The final problem of this control structure is to generate desired joint angles which satisfy human requirements (Xu and Lee, 2005). This is the object of transferring human skill to the robot through demonstrations. We also call it programming by demonstration (PbD) or learning from demonstration (LfD) (Argalla et al., 2009). The robot trajectory generation can be broadly divided into two trends: (1) Symbolic level. The human skill is decomposed into a sequence of action–perception units, then a statistical model is used to deal with the demonstrations (Hersch et al., 2008, Billard et al., 2007). (2) Trajectories level. A nonlinear mapping is used to model the sensor/motor information. The trajectories level method is robust to the environment changes (Ijspeert et al., 2012). The symbolic level method is suitable to model complex human actions. In this paper we use the symbolic level method.

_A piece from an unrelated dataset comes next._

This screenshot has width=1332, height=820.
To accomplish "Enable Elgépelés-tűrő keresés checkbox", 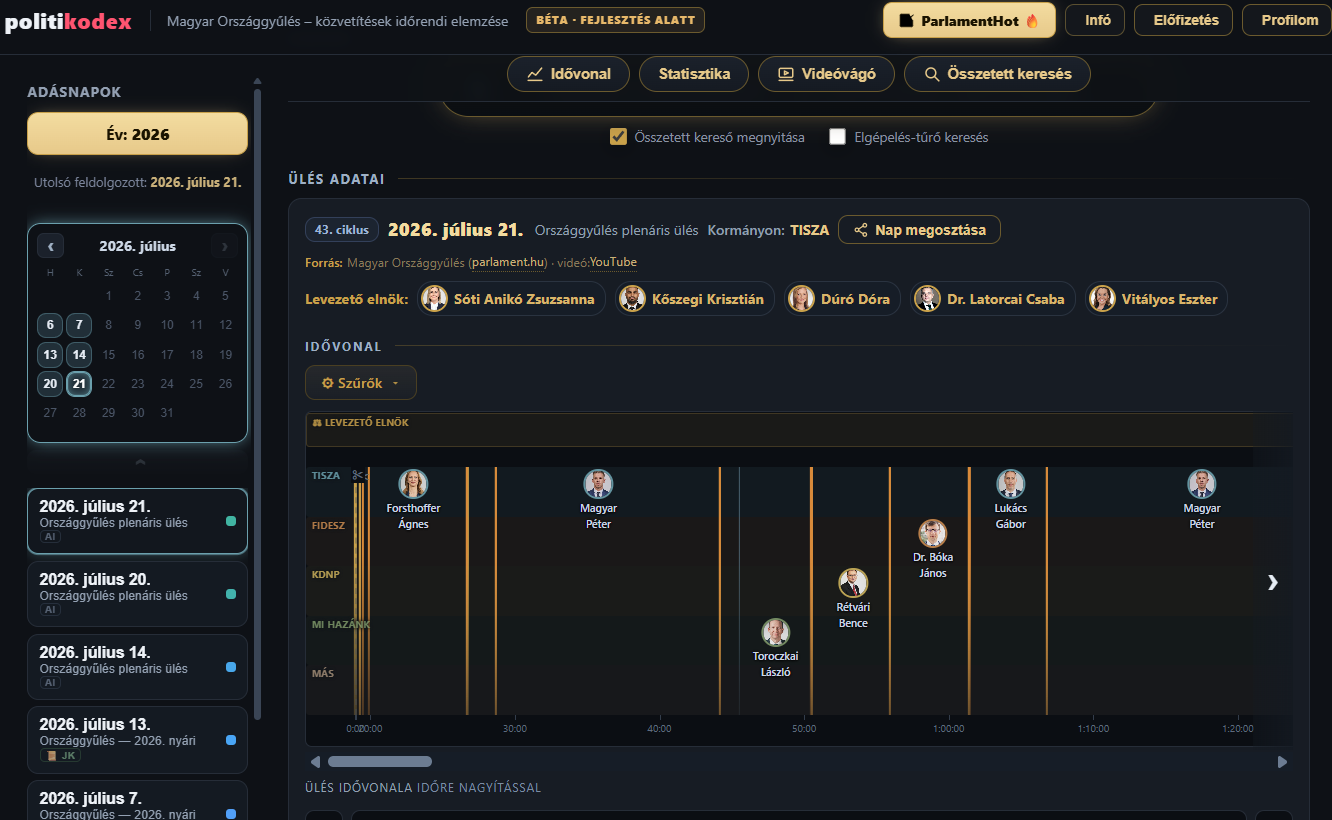I will tap(838, 137).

Although the trajectory planning in joint space can avoid the calculation of the inverse kinematics, the demonstrations in joint space are time-dependent. Fig. 2 shows the trajectories in joint space and task space, when a two-link planar robot draws a broken line. Since the trajectories in task space only give space relation, the three lines overlap in task space. However, in joint space they are complete different because of different drawing speeds. In this sense, training in task space is easier than in joint space (Vakanski et al., 2012, Kuniyoshia et al., 2004, Wang et al., 2013, Gribovskaya et al., 2011). After the training in task space, the inverse kinematics need to be solved, which requires complete knowledge of the robot.

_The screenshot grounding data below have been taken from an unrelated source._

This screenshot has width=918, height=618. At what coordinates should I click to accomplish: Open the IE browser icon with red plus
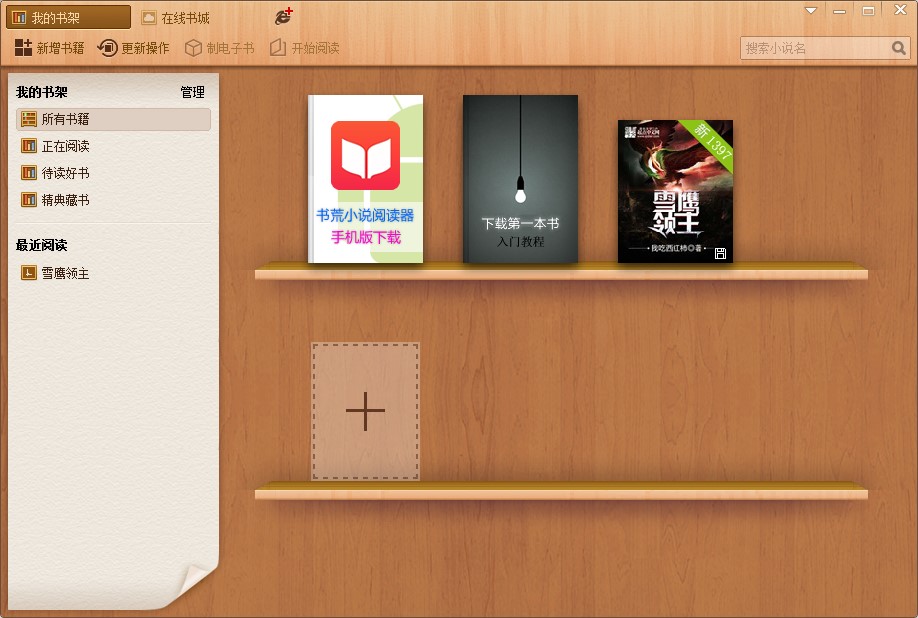click(x=284, y=17)
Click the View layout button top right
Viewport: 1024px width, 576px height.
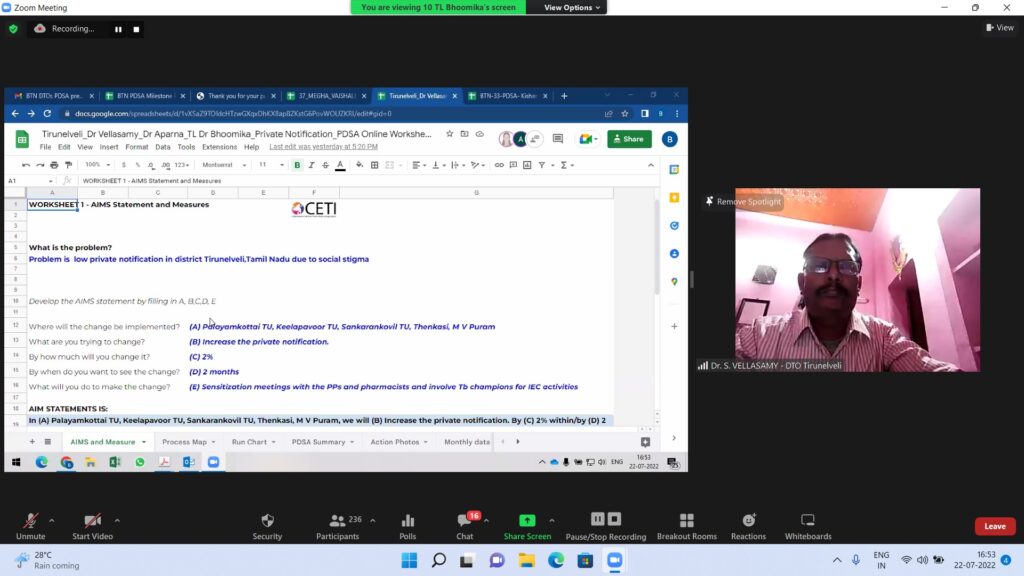click(x=999, y=28)
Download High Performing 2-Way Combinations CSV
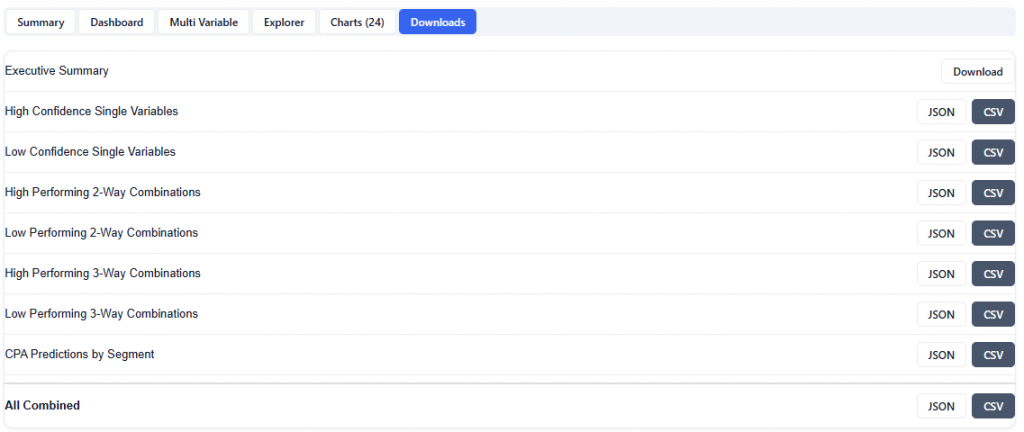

There are few works in joint space (Berg et al., 2010, Peters and Schaal, 2008). The dynamic time warping (DTW) is an effective tool to deal with the time-dependent problem. The computation time for one-dimensional signals, such as time series, is in polynomial. The extension of DTW for more than two-dimension, like robots, becomes NP-complete. The accuracy of the high dimension approximation is also very low (Sakoe and Chiba, 1978).

Statistical learning techniques deal with the high variability inherent in the demonstrations. They are not sensitive to disturbances. For instance, spline smoothing technique can deal with the uncertainty in several motion demonstrations (Ude, 1993). The mean and variance of the collected variables are applied in Ogawara et al. (2003) to generate a model. Ito et al. (2006) realizes online imitation by encoding two different motor loops.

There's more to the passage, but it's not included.